Le déferlement de « fake news », autrement dit de fausses informations, notamment via les réseaux sociaux, est devenu un problème sociétal majeur. De multiples initiatives ont été lancées pour aider les professionnels de l’information, et le citoyen, à s’en protéger. Un outil essentiel dans ce combat est l’intelligence artificielle, plus particulièrement l’apprentissage automatique.
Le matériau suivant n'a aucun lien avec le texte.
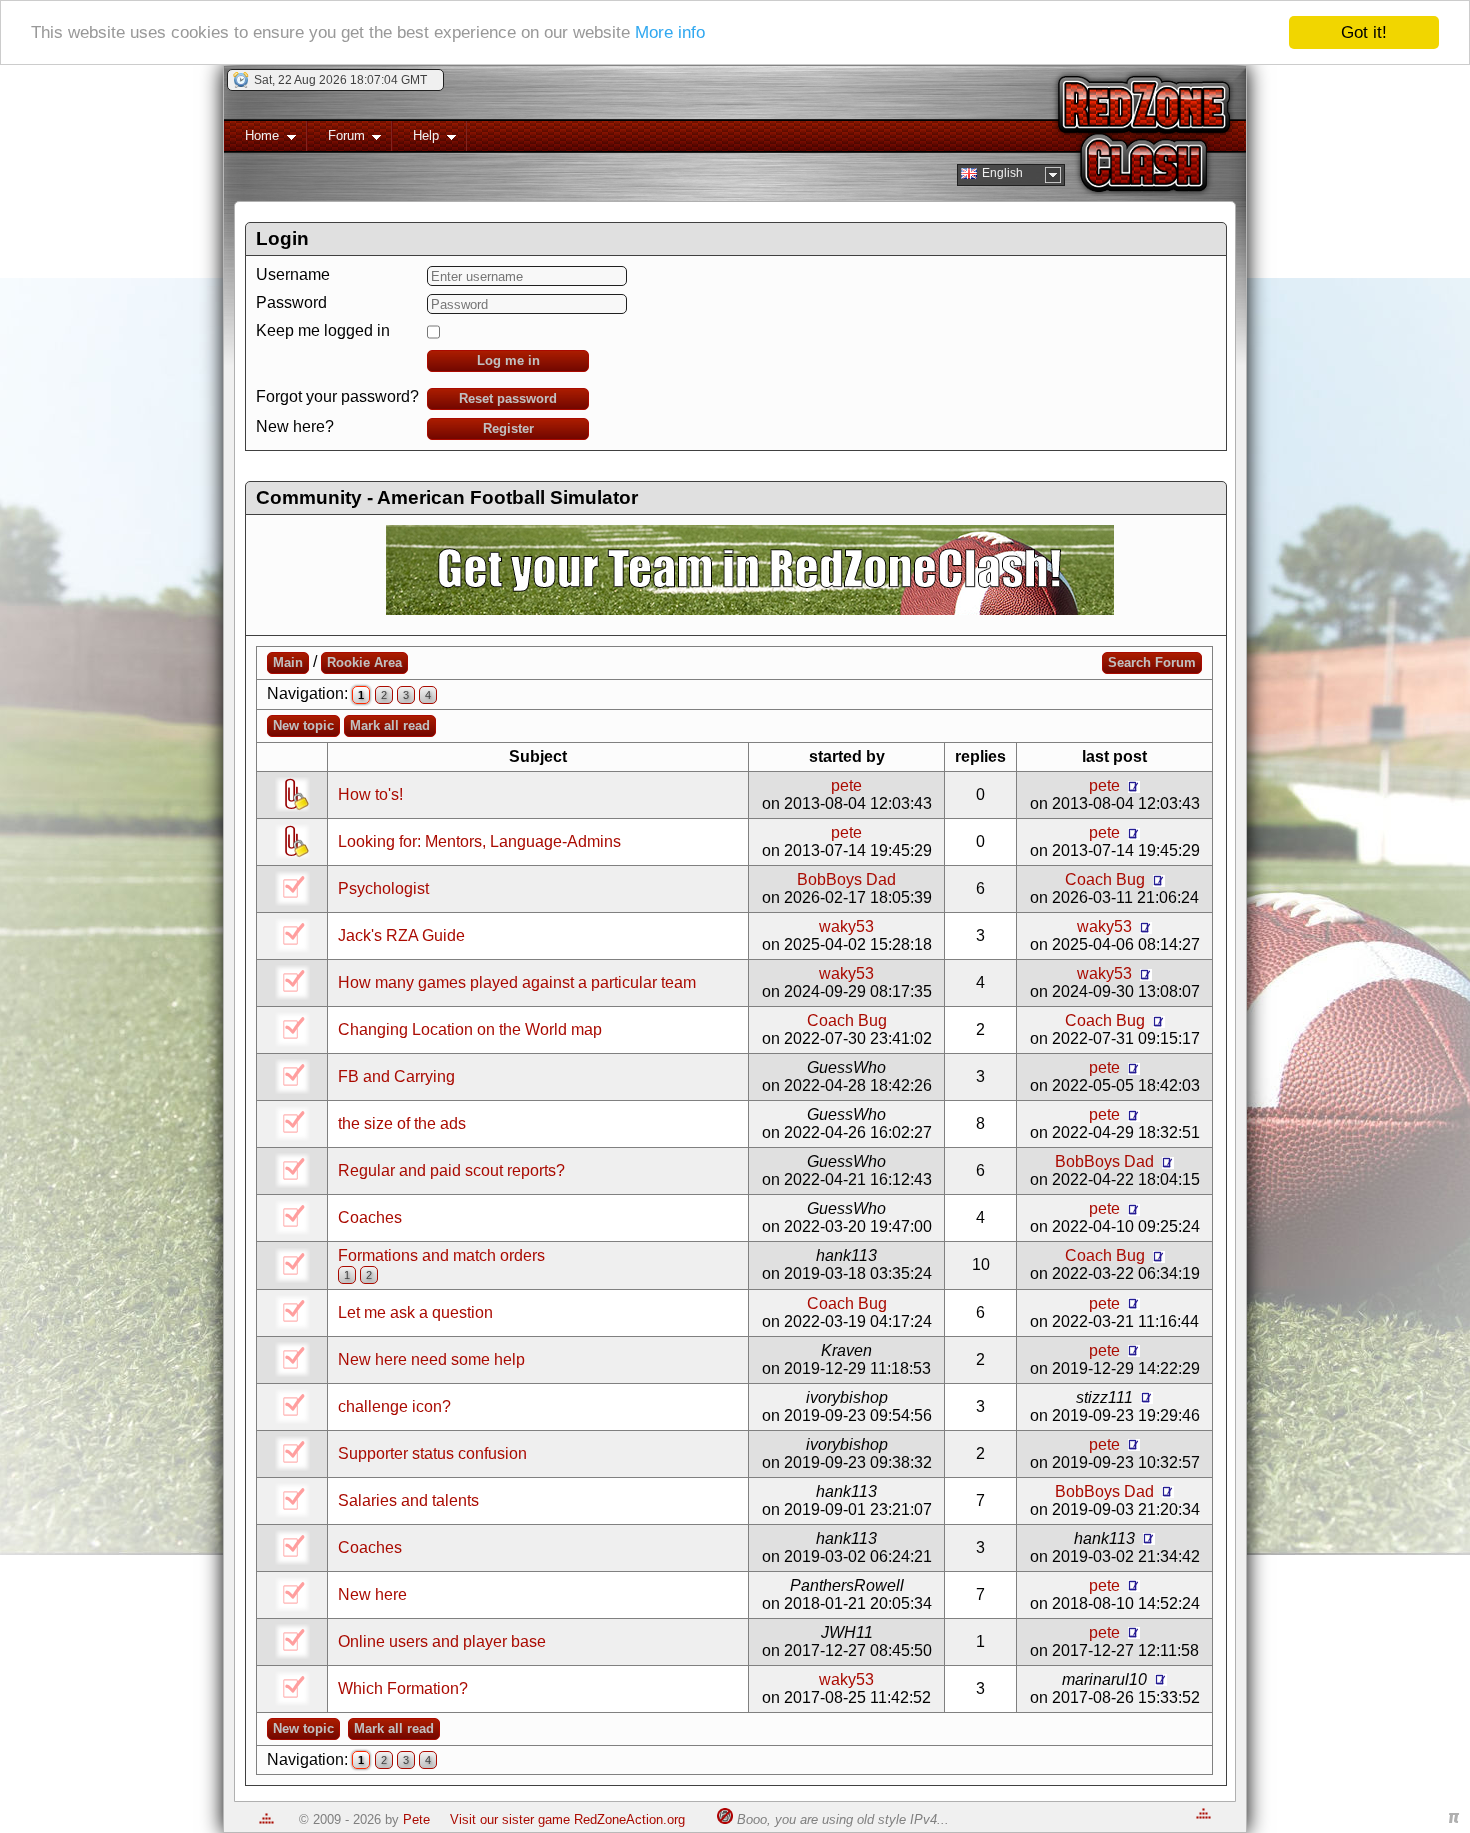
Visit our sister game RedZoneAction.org (567, 1819)
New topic (303, 725)
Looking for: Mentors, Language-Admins (479, 841)
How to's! (370, 794)
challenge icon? (394, 1406)
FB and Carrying (396, 1076)
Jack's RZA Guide (401, 935)
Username (293, 274)
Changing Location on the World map (470, 1029)
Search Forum (1152, 662)
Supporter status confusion (432, 1453)
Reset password (508, 398)
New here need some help (431, 1359)
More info (670, 33)
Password (291, 302)
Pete (416, 1819)
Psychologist (383, 888)
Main (288, 662)
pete (846, 785)
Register (508, 428)
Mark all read (390, 725)
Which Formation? (403, 1688)
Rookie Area (364, 662)
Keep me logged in (323, 330)
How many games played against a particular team (517, 982)
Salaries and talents (408, 1500)
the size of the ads (402, 1123)
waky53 (846, 926)
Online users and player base (442, 1641)
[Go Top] (266, 1819)
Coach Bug (1105, 879)
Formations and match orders (441, 1255)
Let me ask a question (415, 1312)
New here (372, 1594)
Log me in (508, 360)
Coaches (370, 1217)
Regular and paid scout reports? (451, 1170)
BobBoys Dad (846, 879)
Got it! (1364, 32)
« L’approche la plus évidente consiste à étudier ces textes avec les outils du NLP (Natural Language Processing, en français le traitement automatique des langues), explique Vincent Claveau, chercheur CNRS au sein de l’équipe LinkMedia, à l’Irisa de Rennes. Toutes sortes d’outils de classification peuvent être mis à profit : forêts aléatoires, machines à vecteurs de support (SVM pour « support vector machine »), réseaux de neurones du type LSTM (Long short-term memory, en français « réseau récurrent à mémoire court et long terme ») et même des transformers, du type BERT (Bidirectional Encoder Representations from Transformers). »
Les signes distinctifs des fakes news
Les fake news ont généralement un style particulier. Les classifieurs utilisés pour les repérer apprennent à les distinguer des nouvelles issues de médias sérieux, en détectant des signes distinctifs dans divers registres, comme la ponctuation, le vocabulaire (superlatif, affirmatif, émotionnel…), l’usage de pronoms personnels (je, nous…), d’abréviations, le recours aux émoticônes… Les fake news sur Twitter ont des caractéristiques particulières, dues notamment au format court imposé. Le registre de langue est particulier, les abréviations y sont très employées.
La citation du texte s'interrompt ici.